すべての花へそして君へ③


 汗で引っ付いている髪を掻き上げてやる。
 乱れた彼女の頬は赤く。潤んだ瞳は熱っぽくて。……なんだか今、すごく君が愛おしい。


「ねえ。きす、して。ひなたくん」

「……ん。いいよ。口開けて」


 酔い痴れるように、うっとりとあおいはキスを受け入れている。
 第一段階突破したもんね。一人達成感感じるのも無理ないと思う。

 けど。悪いけど。こっからはオレのターンだから。


「あ、ちょ、……ひなたくっ」

「ごめん。もうほんと限界」

「あっ。も、もうちょっとだけ待っ」

「待たない」


 取り敢えず、「明日は動けなくなるかもしれないから先に謝っとくごめん」とだけ、言っておいた。


 ――――――…………
 ――――……


 寝返りを打とうとして腕が動かないことに、寝惚けた頭が違和感を覚える。正直まだこの幸せなまどろみの中にいたい。
 不思議と、気持ちはすっきりとしている。でも体は少し疲れて怠いかった。


(……きのう、なに、したっけ……)


 けれど、惚けた頭は違和感の正体を知りたがっていて。半ば無理矢理、重い瞼をゆっくりと持ち上げた。


「ん……」

「――――」


 え? 何? 天使?
 天使がおる。天使がおるんだけどッ。


(……くそっ。あとちょっとなのに……っ)

「んん……」

「……!」

「……」

(はあ……)


 仕方ない。録音も隠し撮りも諦めよう。

 スマホに伸ばしていた手を戻し、そのまま眠る彼女の髪に触れる。やわらかい、猫っ毛の髪。指で掬うと、するりと滑らかに落ちていく。
 顔にかかった髪をそっと掻き上げると、静かな寝息とともに気持ちよさそうに熟睡している彼女の顔が、ようやくちゃんと見えた。
 ほんのり色付く頬。目尻にはまだ少し、涙の跡が残っていた。


(調子乗ったなー……)


 初めから、無理させてるってわかってた。それでもやめてあげられなかったのは、オレもこいつも足りないって。まだ足りないって。今まで離れていた分の寂しさを、一気に埋めようとしたからで……。
 でも、起きたら一応謝っておこう。寝る前は寝る前で謝ったけど、あおいがあまりにも可愛くて、もっと泣き顔が見たくなって、オレが煽った分もあるから。

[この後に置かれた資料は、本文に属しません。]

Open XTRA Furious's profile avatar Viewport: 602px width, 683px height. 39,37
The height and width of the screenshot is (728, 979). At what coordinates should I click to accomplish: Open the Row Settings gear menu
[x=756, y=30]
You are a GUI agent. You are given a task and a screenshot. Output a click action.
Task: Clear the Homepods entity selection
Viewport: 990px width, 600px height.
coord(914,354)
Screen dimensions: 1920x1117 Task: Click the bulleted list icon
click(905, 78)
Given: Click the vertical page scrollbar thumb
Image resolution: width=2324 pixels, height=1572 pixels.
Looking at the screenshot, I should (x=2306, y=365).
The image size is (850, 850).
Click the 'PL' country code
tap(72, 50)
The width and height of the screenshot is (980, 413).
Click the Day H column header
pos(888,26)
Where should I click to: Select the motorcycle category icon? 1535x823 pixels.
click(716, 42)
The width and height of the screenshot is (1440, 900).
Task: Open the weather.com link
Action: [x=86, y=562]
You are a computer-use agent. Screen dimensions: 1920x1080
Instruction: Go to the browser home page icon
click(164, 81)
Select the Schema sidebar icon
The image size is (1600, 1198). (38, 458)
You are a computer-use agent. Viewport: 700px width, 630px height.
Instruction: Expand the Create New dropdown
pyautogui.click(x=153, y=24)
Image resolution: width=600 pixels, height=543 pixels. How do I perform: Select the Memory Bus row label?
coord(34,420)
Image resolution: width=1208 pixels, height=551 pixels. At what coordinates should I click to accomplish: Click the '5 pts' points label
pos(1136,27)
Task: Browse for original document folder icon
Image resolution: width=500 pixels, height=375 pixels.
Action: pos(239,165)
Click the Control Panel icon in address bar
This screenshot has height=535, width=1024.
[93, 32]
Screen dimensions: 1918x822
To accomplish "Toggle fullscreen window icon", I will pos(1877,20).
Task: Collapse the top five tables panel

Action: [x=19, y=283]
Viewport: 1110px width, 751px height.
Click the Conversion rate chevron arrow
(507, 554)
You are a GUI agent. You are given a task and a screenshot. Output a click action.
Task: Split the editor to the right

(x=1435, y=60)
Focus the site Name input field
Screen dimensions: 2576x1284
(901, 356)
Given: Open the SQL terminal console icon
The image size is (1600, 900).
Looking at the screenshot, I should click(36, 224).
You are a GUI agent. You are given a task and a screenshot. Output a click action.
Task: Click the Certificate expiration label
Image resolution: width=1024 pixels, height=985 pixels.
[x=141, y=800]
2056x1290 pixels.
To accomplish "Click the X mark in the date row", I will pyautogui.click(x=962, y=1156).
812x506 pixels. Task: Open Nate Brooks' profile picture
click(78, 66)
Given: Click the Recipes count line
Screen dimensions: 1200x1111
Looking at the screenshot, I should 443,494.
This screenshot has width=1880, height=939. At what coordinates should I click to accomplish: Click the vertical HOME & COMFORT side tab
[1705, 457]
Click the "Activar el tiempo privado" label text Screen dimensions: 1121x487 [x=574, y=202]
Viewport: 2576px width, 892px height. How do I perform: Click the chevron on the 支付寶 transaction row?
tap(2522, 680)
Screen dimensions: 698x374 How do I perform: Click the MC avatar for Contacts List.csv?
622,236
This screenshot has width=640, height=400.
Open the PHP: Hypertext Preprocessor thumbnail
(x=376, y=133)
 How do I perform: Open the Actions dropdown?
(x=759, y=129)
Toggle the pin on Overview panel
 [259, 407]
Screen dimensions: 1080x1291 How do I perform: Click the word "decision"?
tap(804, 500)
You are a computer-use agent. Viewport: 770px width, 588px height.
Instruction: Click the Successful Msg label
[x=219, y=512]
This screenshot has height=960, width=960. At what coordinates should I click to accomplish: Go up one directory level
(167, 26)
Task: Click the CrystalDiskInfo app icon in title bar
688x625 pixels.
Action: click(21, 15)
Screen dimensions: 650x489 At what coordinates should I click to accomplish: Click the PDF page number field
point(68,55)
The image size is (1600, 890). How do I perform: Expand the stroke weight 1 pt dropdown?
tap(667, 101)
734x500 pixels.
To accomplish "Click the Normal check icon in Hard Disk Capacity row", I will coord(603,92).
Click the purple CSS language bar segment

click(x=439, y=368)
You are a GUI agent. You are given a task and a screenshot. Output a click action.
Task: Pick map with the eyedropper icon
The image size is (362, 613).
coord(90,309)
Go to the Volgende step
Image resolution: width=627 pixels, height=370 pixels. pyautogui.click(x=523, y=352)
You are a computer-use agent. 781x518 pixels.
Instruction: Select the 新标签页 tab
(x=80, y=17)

“ヒナタくんを受け止められないほど、わたしは柔じゃないよ”

 ……いや。謝る前にお礼か。


「全部。全部、受け止めてくれて、ありがと」


 寂しさも、つらさも、もどかしさも。悲しみも、痛みも、苦しみも。君が、愛しくて愛しくて仕方がないこの、……捻くれた愛情も。